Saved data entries

------------------------------------

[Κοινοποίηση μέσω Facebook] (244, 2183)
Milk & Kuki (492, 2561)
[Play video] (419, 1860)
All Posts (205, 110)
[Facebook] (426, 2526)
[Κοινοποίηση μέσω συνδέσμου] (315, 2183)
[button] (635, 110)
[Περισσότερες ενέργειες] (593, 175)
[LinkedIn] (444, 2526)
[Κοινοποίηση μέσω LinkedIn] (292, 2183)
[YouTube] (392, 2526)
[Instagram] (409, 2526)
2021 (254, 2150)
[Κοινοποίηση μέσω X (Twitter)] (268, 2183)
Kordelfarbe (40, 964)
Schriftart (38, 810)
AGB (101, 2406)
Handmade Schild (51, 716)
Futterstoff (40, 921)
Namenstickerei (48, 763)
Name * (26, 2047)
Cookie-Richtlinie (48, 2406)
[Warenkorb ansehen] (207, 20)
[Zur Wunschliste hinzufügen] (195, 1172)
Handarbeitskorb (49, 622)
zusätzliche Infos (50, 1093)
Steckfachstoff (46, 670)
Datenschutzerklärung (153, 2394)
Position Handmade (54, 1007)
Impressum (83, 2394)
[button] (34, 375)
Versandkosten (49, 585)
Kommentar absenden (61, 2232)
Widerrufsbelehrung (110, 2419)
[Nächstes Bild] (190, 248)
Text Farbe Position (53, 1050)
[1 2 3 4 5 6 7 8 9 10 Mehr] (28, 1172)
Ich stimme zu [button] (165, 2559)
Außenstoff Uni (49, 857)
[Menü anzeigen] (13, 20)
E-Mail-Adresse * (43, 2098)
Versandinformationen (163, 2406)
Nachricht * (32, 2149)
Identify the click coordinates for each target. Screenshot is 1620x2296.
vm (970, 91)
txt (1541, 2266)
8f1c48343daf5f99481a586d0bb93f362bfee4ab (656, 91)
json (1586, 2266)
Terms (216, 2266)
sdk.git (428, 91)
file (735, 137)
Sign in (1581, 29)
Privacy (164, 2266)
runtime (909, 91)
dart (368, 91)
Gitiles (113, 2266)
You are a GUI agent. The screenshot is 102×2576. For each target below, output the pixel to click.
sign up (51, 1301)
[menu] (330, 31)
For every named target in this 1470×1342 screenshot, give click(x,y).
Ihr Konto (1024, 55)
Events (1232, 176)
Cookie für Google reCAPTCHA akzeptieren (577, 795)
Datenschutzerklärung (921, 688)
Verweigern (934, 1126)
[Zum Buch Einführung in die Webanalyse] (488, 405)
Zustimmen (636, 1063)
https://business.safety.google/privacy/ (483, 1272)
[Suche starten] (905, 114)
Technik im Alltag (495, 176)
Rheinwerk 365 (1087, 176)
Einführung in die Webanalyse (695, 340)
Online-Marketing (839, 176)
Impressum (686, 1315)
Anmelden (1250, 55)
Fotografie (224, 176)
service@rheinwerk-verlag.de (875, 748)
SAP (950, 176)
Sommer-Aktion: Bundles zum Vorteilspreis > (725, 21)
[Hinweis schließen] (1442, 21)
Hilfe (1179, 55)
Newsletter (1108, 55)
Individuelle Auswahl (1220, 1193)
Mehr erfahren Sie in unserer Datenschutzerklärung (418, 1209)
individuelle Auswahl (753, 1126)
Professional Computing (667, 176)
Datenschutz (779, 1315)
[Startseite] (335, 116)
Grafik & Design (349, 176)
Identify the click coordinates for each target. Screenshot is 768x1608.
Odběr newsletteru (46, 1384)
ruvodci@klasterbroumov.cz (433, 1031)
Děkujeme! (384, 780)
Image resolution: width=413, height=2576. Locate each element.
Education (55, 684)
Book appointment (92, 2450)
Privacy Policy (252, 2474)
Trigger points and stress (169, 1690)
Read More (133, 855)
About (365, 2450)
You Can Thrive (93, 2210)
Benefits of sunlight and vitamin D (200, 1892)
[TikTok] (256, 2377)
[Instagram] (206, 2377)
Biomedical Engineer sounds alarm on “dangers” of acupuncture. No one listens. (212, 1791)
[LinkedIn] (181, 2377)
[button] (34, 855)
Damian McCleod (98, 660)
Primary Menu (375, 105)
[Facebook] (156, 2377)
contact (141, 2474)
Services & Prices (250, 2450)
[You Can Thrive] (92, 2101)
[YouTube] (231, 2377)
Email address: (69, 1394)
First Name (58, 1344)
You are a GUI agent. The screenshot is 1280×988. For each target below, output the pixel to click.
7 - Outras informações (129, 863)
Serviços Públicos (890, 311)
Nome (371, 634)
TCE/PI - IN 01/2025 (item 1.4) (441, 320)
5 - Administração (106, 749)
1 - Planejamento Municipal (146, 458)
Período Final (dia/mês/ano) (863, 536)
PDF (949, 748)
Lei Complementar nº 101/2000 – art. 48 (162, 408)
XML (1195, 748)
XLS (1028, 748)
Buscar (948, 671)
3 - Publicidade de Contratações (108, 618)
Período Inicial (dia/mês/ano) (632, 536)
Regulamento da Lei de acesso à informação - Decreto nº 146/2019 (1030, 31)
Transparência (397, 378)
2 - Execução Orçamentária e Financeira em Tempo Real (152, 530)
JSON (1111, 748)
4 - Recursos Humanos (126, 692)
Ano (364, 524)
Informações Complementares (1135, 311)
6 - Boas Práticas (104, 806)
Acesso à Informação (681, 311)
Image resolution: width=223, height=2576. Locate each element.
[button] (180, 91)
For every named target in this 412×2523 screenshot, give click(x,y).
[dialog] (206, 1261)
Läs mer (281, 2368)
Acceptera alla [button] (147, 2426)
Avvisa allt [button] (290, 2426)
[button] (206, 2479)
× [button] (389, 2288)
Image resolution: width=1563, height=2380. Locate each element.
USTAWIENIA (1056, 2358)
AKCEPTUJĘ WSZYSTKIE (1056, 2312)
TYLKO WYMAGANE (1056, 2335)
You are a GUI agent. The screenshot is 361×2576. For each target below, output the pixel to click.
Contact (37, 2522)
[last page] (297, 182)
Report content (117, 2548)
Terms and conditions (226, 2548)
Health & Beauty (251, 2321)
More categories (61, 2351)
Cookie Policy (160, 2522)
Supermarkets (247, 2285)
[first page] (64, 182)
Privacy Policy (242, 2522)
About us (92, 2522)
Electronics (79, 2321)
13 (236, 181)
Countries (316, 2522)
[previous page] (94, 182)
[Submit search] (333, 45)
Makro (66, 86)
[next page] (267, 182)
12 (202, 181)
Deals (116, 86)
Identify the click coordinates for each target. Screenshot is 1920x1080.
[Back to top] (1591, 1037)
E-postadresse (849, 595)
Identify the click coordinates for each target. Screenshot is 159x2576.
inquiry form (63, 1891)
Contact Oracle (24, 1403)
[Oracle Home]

------------------------------------

WORK INSTRUCTIONS:
Every entry should be reproduced exactly, with no part omitted.

TASK RESPONSE:
[Κοινοποίηση μέσω Facebook] (244, 2183)
Milk & Kuki (492, 2561)
[Play video] (419, 1860)
All Posts (205, 110)
[Facebook] (426, 2526)
[Κοινοποίηση μέσω συνδέσμου] (315, 2183)
[button] (635, 110)
[Περισσότερες ενέργειες] (593, 175)
[LinkedIn] (444, 2526)
[Κοινοποίηση μέσω LinkedIn] (292, 2183)
[YouTube] (392, 2526)
[Instagram] (409, 2526)
2021 (254, 2150)
[Κοινοποίηση μέσω X (Twitter)] (268, 2183)
Kordelfarbe (40, 964)
Schriftart (38, 810)
AGB (101, 2406)
Handmade Schild (51, 716)
Futterstoff (40, 921)
Namenstickerei (48, 763)
Name * (26, 2047)
Cookie-Richtlinie (48, 2406)
[Warenkorb ansehen] (207, 20)
[Zur Wunschliste hinzufügen] (195, 1172)
Handarbeitskorb (49, 622)
zusätzliche Infos (50, 1093)
Steckfachstoff (46, 670)
Datenschutzerklärung (153, 2394)
Position Handmade (54, 1007)
Impressum (83, 2394)
[button] (34, 375)
Versandkosten (49, 585)
Kommentar absenden (61, 2232)
Widerrufsbelehrung (110, 2419)
[Nächstes Bild] (190, 248)
Text Farbe Position (53, 1050)
[1 2 3 4 5 6 7 8 9 10 Mehr] (28, 1172)
Ich stimme zu [button] (165, 2559)
Außenstoff Uni (49, 857)
[Menü anzeigen] (13, 20)
E-Mail-Adresse * (43, 2098)
Versandinformationen (163, 2406)
Nachricht * (32, 2149)
Identify the click coordinates for each target. Screenshot is 1620x2296.
vm (970, 91)
txt (1541, 2266)
8f1c48343daf5f99481a586d0bb93f362bfee4ab (656, 91)
json (1586, 2266)
Terms (216, 2266)
sdk.git (428, 91)
file (735, 137)
Sign in (1581, 29)
Privacy (164, 2266)
runtime (909, 91)
dart (368, 91)
Gitiles (113, 2266)
You are a GUI agent. The screenshot is 102×2576. For each target below, output the pixel to click.
sign up (51, 1301)
[menu] (330, 31)
For every named target in this 1470×1342 screenshot, give click(x,y).
Ihr Konto (1024, 55)
Events (1232, 176)
Cookie für Google reCAPTCHA akzeptieren (577, 795)
Datenschutzerklärung (921, 688)
Verweigern (934, 1126)
[Zum Buch Einführung in die Webanalyse] (488, 405)
Zustimmen (636, 1063)
https://business.safety.google/privacy/ (483, 1272)
[Suche starten] (905, 114)
Technik im Alltag (495, 176)
Rheinwerk 365 (1087, 176)
Einführung in die Webanalyse (695, 340)
Online-Marketing (839, 176)
Impressum (686, 1315)
Anmelden (1250, 55)
Fotografie (224, 176)
service@rheinwerk-verlag.de (875, 748)
SAP (950, 176)
Sommer-Aktion: Bundles zum Vorteilspreis > (725, 21)
[Hinweis schließen] (1442, 21)
Hilfe (1179, 55)
Newsletter (1108, 55)
Individuelle Auswahl (1220, 1193)
Mehr erfahren Sie in unserer Datenschutzerklärung (418, 1209)
individuelle Auswahl (753, 1126)
Professional Computing (667, 176)
Datenschutz (779, 1315)
[Startseite] (335, 116)
Grafik & Design (349, 176)
Identify the click coordinates for each target. Screenshot is 768x1608.
Odběr newsletteru (46, 1384)
ruvodci@klasterbroumov.cz (433, 1031)
Děkujeme! (384, 780)
Image resolution: width=413, height=2576. Locate each element.
Education (55, 684)
Book appointment (92, 2450)
Privacy Policy (252, 2474)
Trigger points and stress (169, 1690)
Read More (133, 855)
About (365, 2450)
You Can Thrive (93, 2210)
Benefits of sunlight and vitamin D (200, 1892)
[TikTok] (256, 2377)
[Instagram] (206, 2377)
Biomedical Engineer sounds alarm on “dangers” of acupuncture. No one listens. (212, 1791)
[LinkedIn] (181, 2377)
[button] (34, 855)
Damian McCleod (98, 660)
Primary Menu (375, 105)
[Facebook] (156, 2377)
contact (141, 2474)
Services & Prices (250, 2450)
[You Can Thrive] (92, 2101)
[YouTube] (231, 2377)
Email address: (69, 1394)
First Name (58, 1344)
You are a GUI agent. The screenshot is 1280×988. For each target below, output the pixel to click.
7 - Outras informações (129, 863)
Serviços Públicos (890, 311)
Nome (371, 634)
TCE/PI - IN 01/2025 (item 1.4) (441, 320)
5 - Administração (106, 749)
1 - Planejamento Municipal (146, 458)
Período Final (dia/mês/ano) (863, 536)
PDF (949, 748)
Lei Complementar nº 101/2000 – art. 48 (162, 408)
XML (1195, 748)
XLS (1028, 748)
Buscar (948, 671)
3 - Publicidade de Contratações (108, 618)
Período Inicial (dia/mês/ano) (632, 536)
Regulamento da Lei de acesso à informação - Decreto nº 146/2019 (1030, 31)
Transparência (397, 378)
2 - Execução Orçamentária e Financeira em Tempo Real (152, 530)
JSON (1111, 748)
4 - Recursos Humanos (126, 692)
Ano (364, 524)
Informações Complementares (1135, 311)
6 - Boas Práticas (104, 806)
Acesso à Informação (681, 311)
Image resolution: width=223, height=2576. Locate each element.
[button] (180, 91)
For every named target in this 412×2523 screenshot, give click(x,y).
[dialog] (206, 1261)
Läs mer (281, 2368)
Acceptera alla [button] (147, 2426)
Avvisa allt [button] (290, 2426)
[button] (206, 2479)
× [button] (389, 2288)
Image resolution: width=1563, height=2380. Locate each element.
USTAWIENIA (1056, 2358)
AKCEPTUJĘ WSZYSTKIE (1056, 2312)
TYLKO WYMAGANE (1056, 2335)
You are a GUI agent. The screenshot is 361×2576. For each target below, output the pixel to click.
Contact (37, 2522)
[last page] (297, 182)
Report content (117, 2548)
Terms and conditions (226, 2548)
Health & Beauty (251, 2321)
More categories (61, 2351)
Cookie Policy (160, 2522)
Supermarkets (247, 2285)
[first page] (64, 182)
Privacy Policy (242, 2522)
About us (92, 2522)
Electronics (79, 2321)
13 (236, 181)
Countries (316, 2522)
[previous page] (94, 182)
[Submit search] (333, 45)
Makro (66, 86)
[next page] (267, 182)
12 (202, 181)
Deals (116, 86)
Identify the click coordinates for each target. Screenshot is 1920x1080.
[Back to top] (1591, 1037)
E-postadresse (849, 595)
Identify the click coordinates for each target. Screenshot is 159x2576.
inquiry form (63, 1891)
Contact Oracle (24, 1403)
[Oracle Home]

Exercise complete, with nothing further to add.